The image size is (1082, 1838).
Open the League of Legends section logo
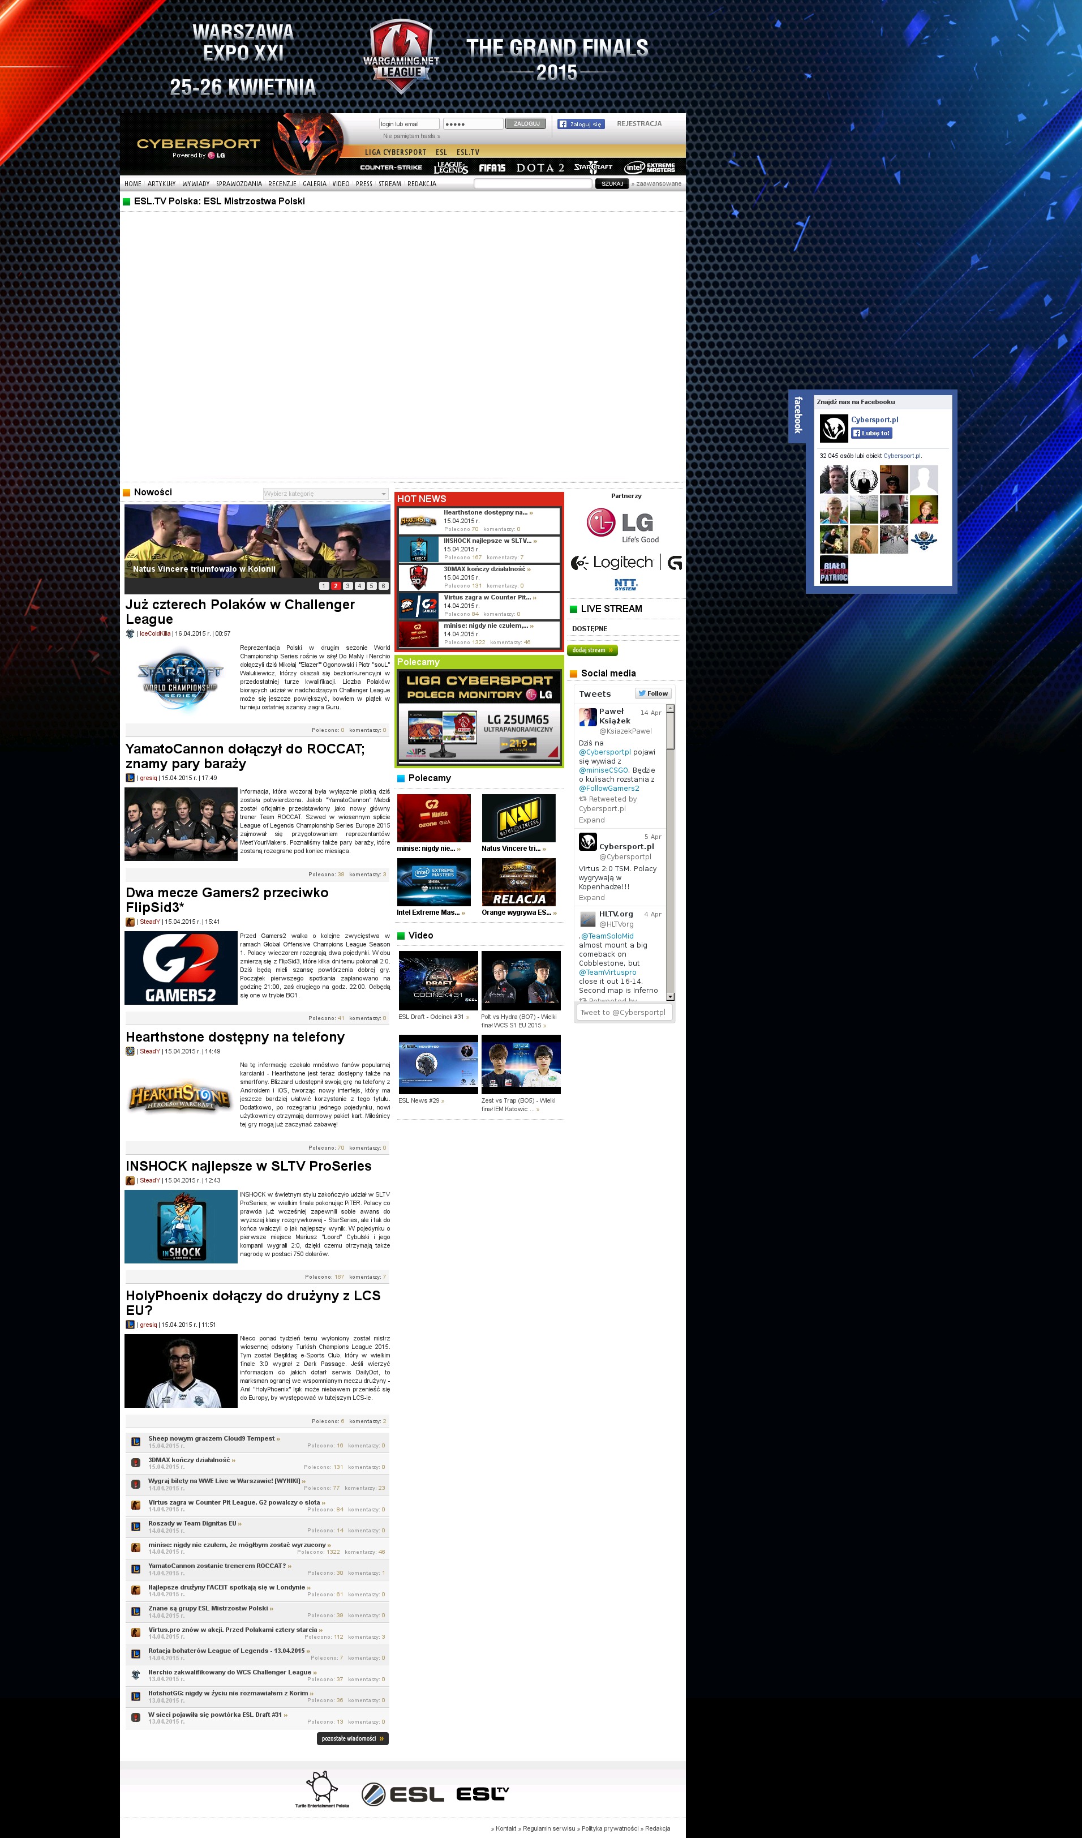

--

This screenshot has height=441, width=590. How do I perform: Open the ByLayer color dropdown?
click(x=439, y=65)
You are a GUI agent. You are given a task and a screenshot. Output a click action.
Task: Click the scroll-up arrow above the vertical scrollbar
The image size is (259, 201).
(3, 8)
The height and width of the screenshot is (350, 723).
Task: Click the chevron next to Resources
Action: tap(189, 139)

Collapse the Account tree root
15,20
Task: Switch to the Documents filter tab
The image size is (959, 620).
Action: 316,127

◆ EXERCISE DETAILS: Using the entries above, give back exactly the line containing "The image size is (1082, 1838).", the line containing "Open the League of Legends section logo", and every line between them, and nothing else.

◆ RESULT FOR THIS EXERCISE:
The image size is (1082, 1838).
Open the League of Legends section logo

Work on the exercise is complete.